The tall, kind man with the big brown eyes, and glasses? I was informed he was the surgical coordinator which, effectively means, he brought my heart from my donor to me and my surgical team at St. Paul’s hospital.
He came up to me and grinned from ear to ear and hugged me.
Seriously. Woah.
As I think often about the people who had a role to play in my care – I am humbled – Grateful for the team of people it has taken to keep me alive. My brilliant team of doctors, my incredible team of nurses, all of the medical professionals who helped along the way. I am strengthened by the presence of so many that my life, the experience of my transplant and the events leading up to it, is a shared experience beyond my own, my husbands, my friends, and my family.

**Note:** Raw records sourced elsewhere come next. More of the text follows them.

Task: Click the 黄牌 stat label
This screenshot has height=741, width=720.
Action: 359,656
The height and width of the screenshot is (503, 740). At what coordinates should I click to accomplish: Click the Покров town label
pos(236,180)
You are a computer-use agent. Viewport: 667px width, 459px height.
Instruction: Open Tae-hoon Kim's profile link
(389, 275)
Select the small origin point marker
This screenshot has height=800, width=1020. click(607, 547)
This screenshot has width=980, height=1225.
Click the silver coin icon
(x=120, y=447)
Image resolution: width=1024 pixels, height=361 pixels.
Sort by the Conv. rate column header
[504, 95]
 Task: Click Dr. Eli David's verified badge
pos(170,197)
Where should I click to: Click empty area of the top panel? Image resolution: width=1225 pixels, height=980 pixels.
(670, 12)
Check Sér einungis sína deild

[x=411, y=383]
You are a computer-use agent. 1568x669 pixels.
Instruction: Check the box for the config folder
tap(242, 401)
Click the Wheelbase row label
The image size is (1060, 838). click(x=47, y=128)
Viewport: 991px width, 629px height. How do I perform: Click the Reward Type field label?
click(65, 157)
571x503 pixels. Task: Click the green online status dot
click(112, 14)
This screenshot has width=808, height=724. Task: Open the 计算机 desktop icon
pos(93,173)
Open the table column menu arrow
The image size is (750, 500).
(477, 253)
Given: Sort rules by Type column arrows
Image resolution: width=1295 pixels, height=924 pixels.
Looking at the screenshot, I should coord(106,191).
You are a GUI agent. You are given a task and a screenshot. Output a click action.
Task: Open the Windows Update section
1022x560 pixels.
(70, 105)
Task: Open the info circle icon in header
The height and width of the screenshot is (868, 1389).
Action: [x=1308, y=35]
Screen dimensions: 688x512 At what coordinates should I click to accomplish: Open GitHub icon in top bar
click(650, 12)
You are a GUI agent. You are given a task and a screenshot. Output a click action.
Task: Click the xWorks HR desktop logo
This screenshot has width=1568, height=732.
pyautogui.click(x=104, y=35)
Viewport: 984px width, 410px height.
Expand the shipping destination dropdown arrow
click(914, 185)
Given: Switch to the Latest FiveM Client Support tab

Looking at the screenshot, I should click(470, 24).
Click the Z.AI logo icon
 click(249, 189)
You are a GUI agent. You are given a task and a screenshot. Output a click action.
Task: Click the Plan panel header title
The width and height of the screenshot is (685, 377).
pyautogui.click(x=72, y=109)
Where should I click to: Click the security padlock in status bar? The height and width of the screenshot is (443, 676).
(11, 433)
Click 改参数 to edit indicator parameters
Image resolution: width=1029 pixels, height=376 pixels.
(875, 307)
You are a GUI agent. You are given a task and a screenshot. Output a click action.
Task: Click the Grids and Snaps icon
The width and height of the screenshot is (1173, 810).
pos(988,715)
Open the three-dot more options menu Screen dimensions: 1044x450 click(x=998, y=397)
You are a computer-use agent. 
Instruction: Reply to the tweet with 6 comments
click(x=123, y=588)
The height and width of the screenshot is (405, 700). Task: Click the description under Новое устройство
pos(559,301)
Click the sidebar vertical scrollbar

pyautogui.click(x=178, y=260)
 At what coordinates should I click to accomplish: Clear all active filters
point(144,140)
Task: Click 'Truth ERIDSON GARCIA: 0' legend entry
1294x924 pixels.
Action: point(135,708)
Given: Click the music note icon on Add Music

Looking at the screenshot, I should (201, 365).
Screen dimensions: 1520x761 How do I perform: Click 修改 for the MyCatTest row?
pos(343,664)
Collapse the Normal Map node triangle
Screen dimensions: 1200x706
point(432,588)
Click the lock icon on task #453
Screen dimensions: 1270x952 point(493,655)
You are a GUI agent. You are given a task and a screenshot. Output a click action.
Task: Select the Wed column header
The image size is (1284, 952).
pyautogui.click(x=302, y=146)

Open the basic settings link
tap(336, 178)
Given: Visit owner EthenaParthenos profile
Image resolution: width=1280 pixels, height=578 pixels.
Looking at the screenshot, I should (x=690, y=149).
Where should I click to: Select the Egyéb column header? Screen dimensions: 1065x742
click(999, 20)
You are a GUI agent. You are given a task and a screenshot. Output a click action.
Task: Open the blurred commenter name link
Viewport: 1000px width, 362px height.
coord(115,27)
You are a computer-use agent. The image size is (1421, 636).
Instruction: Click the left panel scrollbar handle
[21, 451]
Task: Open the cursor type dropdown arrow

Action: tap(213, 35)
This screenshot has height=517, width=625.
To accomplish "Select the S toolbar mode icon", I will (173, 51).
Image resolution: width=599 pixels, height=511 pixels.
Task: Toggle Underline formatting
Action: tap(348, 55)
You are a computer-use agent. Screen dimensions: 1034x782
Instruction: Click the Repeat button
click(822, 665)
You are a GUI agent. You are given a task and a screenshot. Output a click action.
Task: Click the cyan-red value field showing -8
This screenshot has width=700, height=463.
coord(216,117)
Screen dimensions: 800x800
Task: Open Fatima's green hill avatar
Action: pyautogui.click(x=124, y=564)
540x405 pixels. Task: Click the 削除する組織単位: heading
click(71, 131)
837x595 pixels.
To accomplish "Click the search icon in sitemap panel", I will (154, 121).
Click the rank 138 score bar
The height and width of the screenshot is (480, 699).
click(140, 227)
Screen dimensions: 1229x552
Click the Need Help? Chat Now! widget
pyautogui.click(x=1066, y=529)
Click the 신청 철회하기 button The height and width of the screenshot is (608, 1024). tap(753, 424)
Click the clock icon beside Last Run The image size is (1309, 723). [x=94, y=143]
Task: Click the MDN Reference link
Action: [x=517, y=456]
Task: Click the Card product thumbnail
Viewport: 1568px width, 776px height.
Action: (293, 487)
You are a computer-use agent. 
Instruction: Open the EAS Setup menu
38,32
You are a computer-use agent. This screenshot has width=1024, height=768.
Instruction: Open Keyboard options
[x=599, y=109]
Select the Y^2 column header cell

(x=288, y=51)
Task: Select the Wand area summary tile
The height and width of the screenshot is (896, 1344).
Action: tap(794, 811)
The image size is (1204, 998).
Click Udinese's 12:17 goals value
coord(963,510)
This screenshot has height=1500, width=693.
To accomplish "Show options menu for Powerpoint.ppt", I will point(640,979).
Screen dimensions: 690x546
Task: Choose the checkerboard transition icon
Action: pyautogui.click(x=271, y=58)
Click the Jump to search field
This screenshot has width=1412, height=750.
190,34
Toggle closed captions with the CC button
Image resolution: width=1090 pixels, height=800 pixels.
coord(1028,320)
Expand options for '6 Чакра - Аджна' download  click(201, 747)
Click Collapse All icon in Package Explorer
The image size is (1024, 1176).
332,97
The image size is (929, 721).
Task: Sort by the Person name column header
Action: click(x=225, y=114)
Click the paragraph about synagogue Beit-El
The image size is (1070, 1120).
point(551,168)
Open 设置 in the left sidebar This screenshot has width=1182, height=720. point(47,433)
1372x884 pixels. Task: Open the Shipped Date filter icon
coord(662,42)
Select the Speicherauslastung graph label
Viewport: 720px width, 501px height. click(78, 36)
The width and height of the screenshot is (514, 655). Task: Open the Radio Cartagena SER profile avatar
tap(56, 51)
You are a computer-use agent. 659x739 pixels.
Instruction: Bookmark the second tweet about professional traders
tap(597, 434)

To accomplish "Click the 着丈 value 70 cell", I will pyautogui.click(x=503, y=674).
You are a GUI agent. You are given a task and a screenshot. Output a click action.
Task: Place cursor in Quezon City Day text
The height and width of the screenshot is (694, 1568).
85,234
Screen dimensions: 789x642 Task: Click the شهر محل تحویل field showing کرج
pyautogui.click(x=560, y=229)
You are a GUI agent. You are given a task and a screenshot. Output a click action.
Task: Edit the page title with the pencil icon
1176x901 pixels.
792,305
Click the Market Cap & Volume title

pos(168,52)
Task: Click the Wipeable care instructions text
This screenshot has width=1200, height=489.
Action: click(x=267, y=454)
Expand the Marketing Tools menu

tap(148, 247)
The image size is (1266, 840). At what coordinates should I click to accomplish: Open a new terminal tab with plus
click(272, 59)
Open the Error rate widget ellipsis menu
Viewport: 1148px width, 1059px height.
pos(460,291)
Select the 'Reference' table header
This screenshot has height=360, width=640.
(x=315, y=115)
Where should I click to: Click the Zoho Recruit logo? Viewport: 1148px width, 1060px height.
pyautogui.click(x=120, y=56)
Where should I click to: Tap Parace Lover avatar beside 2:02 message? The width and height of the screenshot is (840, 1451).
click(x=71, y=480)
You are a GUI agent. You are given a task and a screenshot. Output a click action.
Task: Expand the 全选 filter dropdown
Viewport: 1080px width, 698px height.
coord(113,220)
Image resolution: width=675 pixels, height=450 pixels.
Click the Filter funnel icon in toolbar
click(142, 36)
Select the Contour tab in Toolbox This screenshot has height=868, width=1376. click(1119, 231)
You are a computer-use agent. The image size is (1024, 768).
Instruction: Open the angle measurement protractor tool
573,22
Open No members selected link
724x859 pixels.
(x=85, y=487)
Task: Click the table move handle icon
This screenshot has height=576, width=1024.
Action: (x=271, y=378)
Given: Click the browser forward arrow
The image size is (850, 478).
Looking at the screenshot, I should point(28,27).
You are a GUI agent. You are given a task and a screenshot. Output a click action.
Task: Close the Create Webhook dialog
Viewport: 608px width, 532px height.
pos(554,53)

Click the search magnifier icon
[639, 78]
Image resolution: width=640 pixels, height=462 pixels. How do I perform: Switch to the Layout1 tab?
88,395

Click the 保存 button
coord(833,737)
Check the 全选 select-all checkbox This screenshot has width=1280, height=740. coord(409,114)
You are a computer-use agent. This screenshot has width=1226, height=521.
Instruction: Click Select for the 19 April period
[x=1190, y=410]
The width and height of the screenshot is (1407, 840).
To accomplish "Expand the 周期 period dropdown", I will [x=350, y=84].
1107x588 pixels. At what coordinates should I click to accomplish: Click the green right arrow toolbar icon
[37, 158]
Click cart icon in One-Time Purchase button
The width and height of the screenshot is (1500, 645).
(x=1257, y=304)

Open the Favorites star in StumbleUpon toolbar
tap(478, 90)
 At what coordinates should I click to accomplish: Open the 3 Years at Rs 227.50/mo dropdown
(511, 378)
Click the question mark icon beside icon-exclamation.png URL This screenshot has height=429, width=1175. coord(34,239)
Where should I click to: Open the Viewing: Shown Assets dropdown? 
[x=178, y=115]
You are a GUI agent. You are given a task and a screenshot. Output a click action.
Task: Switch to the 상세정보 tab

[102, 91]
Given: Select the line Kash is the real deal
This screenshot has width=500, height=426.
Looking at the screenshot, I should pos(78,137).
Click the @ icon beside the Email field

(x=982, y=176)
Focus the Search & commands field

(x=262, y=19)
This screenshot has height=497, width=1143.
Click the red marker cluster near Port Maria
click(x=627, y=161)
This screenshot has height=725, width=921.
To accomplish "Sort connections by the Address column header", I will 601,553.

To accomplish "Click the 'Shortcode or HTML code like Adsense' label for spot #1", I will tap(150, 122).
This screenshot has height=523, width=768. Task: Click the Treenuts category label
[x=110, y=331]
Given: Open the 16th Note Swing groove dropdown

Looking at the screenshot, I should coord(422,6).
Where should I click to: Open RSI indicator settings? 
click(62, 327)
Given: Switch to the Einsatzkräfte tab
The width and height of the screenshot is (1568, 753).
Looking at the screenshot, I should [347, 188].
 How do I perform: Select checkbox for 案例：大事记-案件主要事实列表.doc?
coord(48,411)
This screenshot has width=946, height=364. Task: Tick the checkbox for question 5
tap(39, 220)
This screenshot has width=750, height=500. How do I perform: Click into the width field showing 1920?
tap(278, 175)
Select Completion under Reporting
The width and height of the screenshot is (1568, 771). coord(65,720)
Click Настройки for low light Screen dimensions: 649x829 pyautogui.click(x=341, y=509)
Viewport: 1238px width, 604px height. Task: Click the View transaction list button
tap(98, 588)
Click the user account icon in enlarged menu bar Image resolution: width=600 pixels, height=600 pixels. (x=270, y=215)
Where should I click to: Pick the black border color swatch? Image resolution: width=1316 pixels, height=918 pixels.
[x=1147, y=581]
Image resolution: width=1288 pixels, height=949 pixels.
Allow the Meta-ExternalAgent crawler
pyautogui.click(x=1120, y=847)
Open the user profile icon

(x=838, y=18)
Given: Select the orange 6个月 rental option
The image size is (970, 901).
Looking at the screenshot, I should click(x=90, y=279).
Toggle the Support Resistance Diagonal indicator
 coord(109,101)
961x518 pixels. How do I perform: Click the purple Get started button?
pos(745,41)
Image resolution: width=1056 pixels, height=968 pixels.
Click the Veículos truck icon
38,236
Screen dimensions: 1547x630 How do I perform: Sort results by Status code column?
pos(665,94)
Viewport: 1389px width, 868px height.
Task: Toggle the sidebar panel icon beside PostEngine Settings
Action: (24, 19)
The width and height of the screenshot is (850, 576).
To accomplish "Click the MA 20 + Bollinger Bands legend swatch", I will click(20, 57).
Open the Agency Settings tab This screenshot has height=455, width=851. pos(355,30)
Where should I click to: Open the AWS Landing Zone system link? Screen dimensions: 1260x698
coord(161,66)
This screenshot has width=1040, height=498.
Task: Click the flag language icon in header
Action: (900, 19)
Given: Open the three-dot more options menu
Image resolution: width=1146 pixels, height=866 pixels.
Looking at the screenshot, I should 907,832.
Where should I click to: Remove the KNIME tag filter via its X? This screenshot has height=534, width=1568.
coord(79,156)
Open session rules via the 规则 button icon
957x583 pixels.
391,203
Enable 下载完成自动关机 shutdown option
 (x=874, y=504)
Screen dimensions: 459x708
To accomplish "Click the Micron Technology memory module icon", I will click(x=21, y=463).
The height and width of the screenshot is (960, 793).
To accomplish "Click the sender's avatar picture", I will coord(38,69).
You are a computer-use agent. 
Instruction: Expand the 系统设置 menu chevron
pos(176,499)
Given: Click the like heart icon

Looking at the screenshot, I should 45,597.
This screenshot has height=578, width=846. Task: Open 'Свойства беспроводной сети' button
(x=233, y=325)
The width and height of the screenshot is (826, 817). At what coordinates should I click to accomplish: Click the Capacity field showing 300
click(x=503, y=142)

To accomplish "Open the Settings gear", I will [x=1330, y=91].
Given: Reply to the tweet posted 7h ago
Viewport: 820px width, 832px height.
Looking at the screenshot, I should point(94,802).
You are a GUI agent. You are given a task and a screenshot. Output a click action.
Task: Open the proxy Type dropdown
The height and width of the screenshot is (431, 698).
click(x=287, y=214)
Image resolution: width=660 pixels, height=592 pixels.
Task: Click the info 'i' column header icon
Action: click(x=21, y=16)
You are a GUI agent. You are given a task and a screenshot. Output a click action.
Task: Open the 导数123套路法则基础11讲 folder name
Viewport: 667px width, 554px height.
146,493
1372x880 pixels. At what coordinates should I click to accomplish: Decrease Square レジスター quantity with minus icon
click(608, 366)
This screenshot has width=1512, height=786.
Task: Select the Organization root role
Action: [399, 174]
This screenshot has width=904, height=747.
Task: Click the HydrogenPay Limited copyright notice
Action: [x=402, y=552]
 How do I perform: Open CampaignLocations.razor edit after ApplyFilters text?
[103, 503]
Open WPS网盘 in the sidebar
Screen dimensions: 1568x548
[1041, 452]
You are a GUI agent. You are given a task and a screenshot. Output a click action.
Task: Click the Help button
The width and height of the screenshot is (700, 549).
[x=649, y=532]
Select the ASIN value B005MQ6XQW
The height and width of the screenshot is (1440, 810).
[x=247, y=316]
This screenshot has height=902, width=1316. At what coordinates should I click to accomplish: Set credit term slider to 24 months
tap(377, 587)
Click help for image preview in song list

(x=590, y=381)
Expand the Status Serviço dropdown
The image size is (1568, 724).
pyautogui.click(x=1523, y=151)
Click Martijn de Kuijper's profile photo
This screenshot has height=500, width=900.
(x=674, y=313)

This shared experience – a shared story – our shared story – I feel compelled to tell. Wherever, whenever, to whomever will listen. I have spoken at several events already, but I continue to look for opportunities to tell it.
Unashamed.
Unabashed.
Unedited.
Unleashed.
In meeting the woman with the hazel eyes, the man with the electric smile, I am moved beyond measure by the immense nurturing, attention, and caring that I know for certain was shown to my donor and their family. I cannot even begin to describe the power of that act of kindness, of selflessness that, as I close in on my first year heartiversary, was made during a tragedy that has forever changed, and shaped the future of two families.
I am grateful.
Yet – grateful seems like such a small word. There is no word I can tell you, that I can utter, that captures what the collective acts by so many have meant.
But I can tell you this.
I can see clearly now. I have a powerful knowing.
I am more ME now, with someone else’s heart, than I have ever been.
Like it was meant to be that it would take two people to fulfil a purpose neither one of us was aware of.